- [Dataset content]:

━━━━━━━━━━━━━━━━

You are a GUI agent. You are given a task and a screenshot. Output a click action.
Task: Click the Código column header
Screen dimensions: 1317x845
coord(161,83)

━━━━━━━━━━━━━━━━

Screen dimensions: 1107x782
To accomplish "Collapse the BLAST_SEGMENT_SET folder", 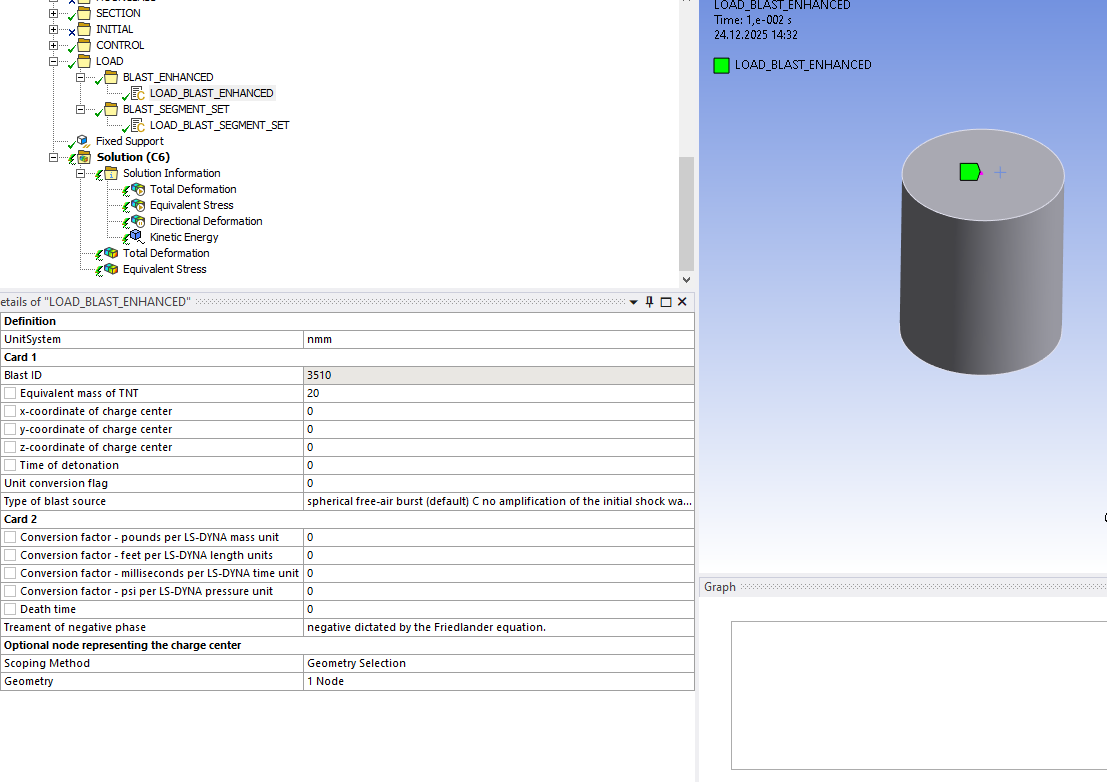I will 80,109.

━━━━━━━━━━━━━━━━

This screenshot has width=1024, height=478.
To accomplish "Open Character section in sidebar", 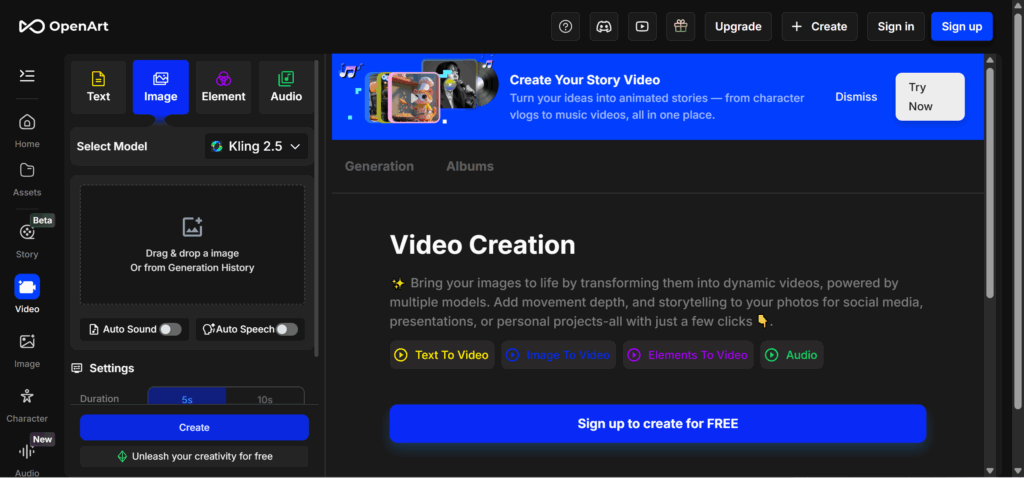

━━━━━━━━━━━━━━━━

- [Required work]:
The answer must be every line from the records above that contains the word "screenshot", copied in full.

- [Answer section]:
You are a GUI agent. You are given a task and a screenshot. Output a click action.
This screenshot has width=1024, height=478.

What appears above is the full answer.